Well, yes. Take this, for example:
Because minorities are overrepresented in the enlisted ranks and underrepresented in the officer corps (compare Exhibits 3 & 4), the armed forces have focused recently on the officer “pipeline.” The services employ a number of tools:
Goals & Timetables: The Navy and the Marine Corps, historically less successful than the other services in this arena, have responded in recent months by setting explicit goals to increase minority representation in the officer corps. Both services seek to ensure that, in terms of race and ethnicity, the group of officers commissioned in the year 2000 roughly reflects the overall population: 12 percent African American, 12 percent Hispanic, and 5 percent Asian. Department of the Navy officials point out that this represents a significantly more aggressive goal than had been the case, when the focus for comparison had been on college graduates; the more aggressive goal implies vigorous outreach and other efforts (see below). Moreover, the Navy and the Marine Corps have set specific year-by-year targets for meeting the 12/12/5 goal.
Outreach, Recruiting, & Training: All of the services target outreach and recruiting activities through ROTC, the service academies, and other channels. Also, the services have made special, race-conscious (though not racially exclusive) efforts to recruit officer candidates.
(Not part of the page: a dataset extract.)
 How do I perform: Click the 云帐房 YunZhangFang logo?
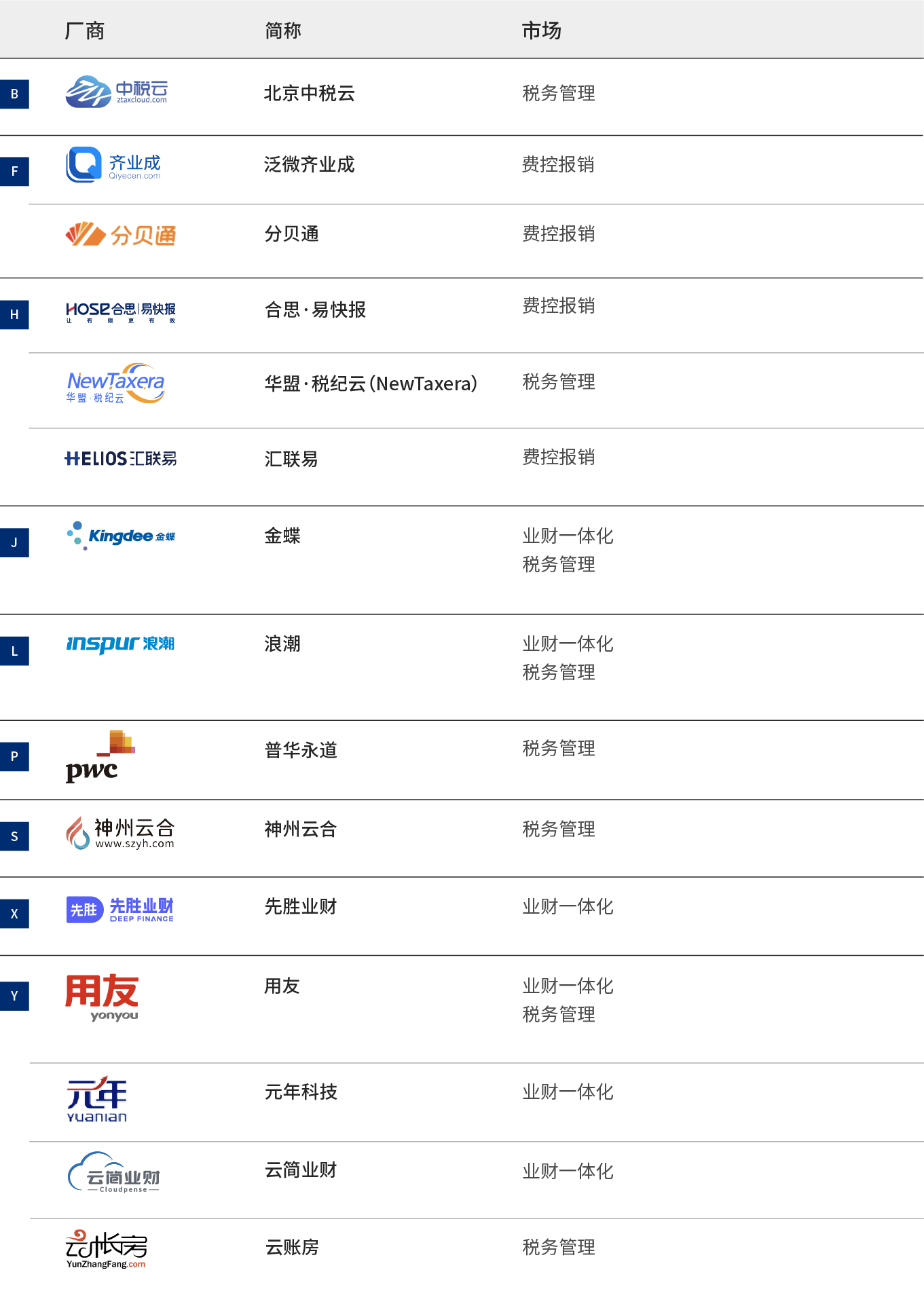106,1249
For example, the Army operates a very successful “preparatory school” for students nominated to West Point whose academic readiness is thought to be marginal; the enrollees are disproportionately but non exclusively minority.
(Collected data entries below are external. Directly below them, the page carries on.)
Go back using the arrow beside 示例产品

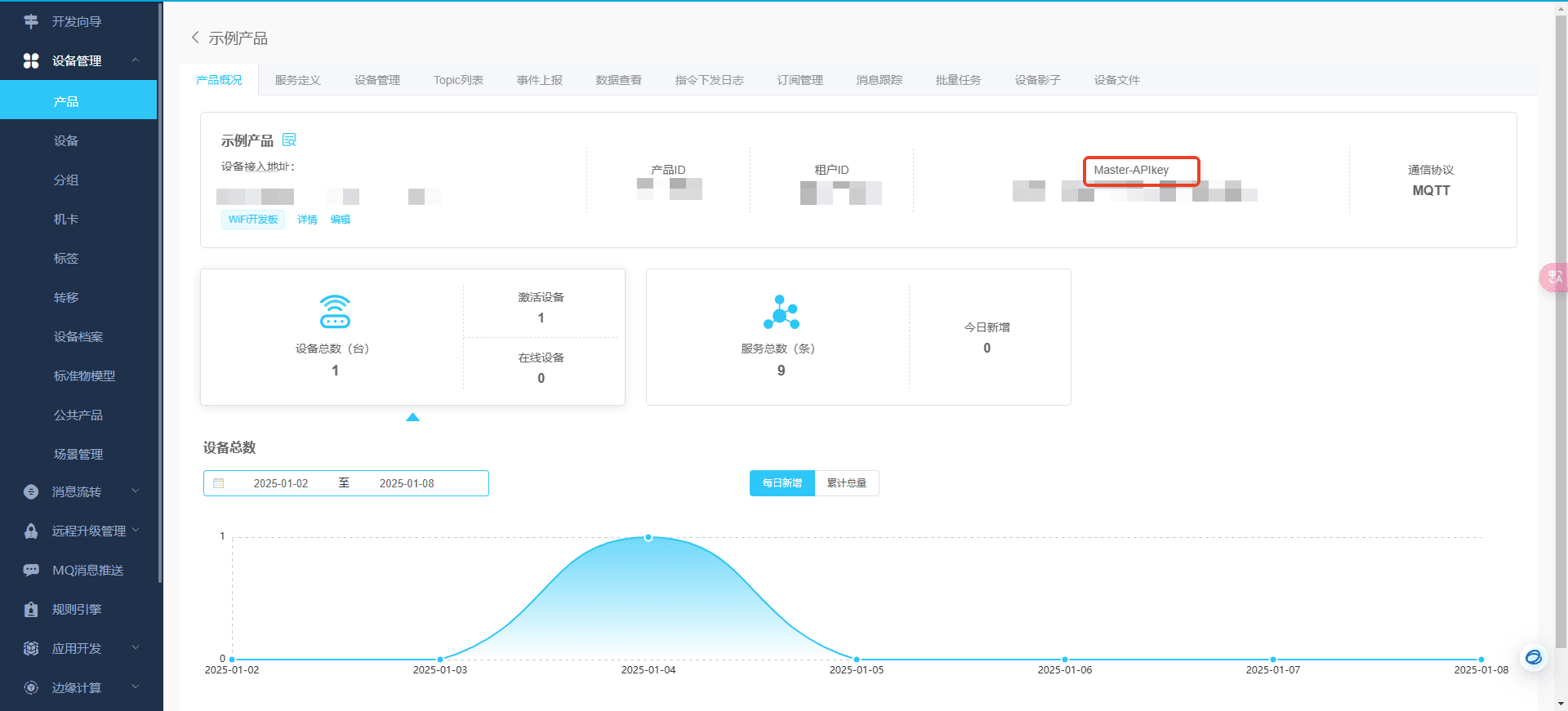click(x=195, y=38)
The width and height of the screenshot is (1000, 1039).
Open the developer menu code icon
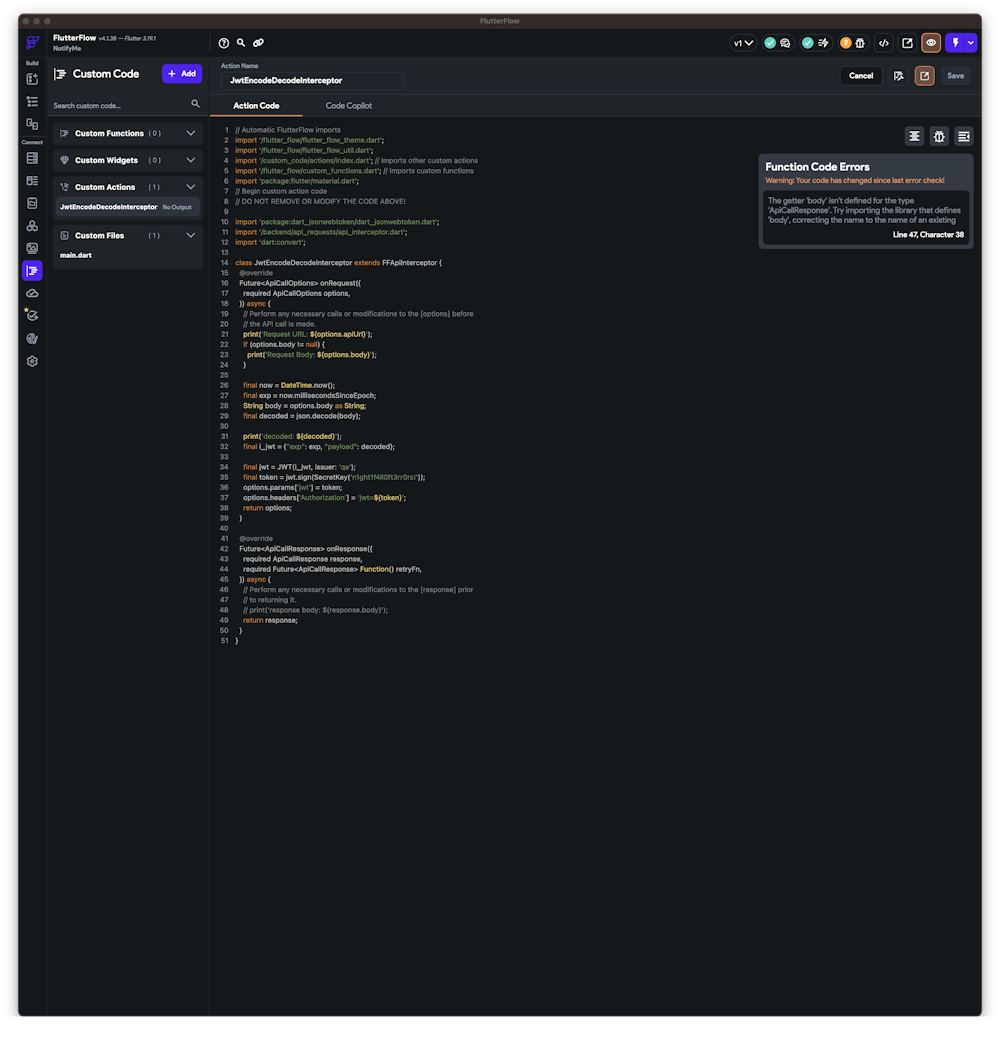click(x=883, y=43)
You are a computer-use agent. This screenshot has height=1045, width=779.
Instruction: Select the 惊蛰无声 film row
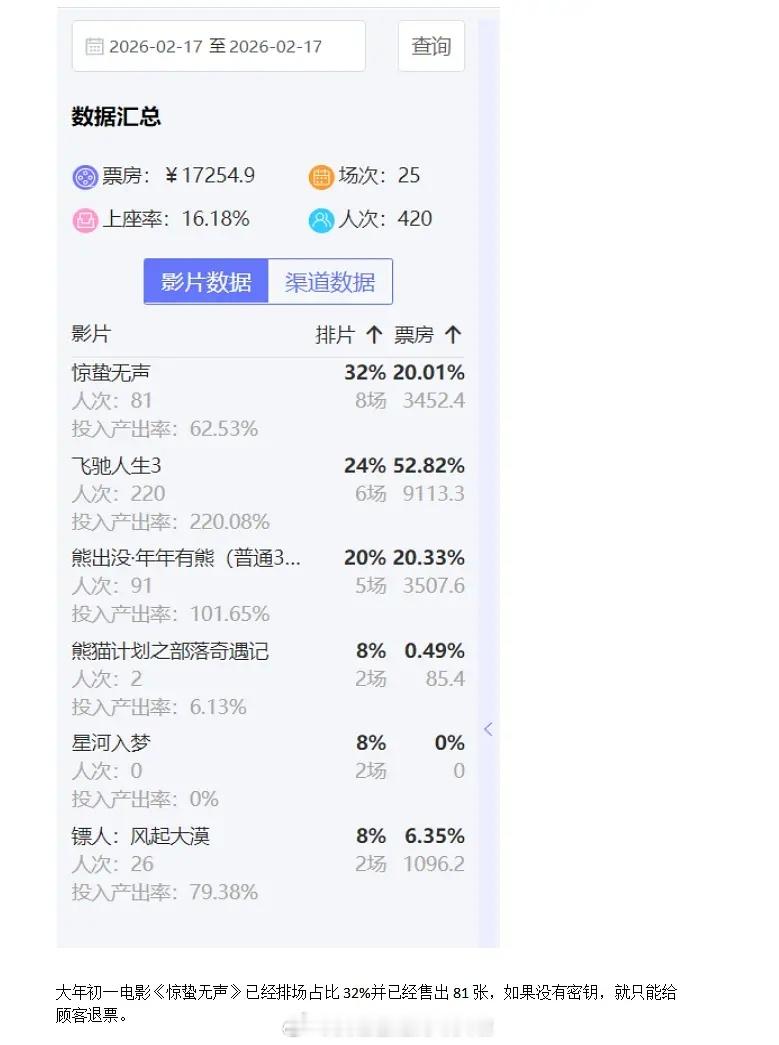pos(112,373)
Selection Procedures: All of the services emphasize racial and gender diversity in their promotion procedures. The Army, for example:
- instructs officer promotion boards to “be alert to the possibility of past personal or institutional discrimination—either intentional or inadvertent”;
- sets as a goal that promotion rates for each minority and gender group at least equal promotion rates for the overall eligible population; if, for example, a selection board has a general guideline that 44 percent of eligible lieutenant colonels be promoted to colonel, the flexible goal is that promotions of minorities and women be at that same rate;
- establishes a “second look” process under which the files for candidates from underrepresented groups who are not selected upon initial consideration are reconsidered with an eye toward identifying any past discrimination; and
- instructs members of a promotion board carefully so that the process does not force promotion boards to use quotas. Indeed, as Exhibits 5–7 illustrate, the minority and women promotion rates often diverge considerably from the goal.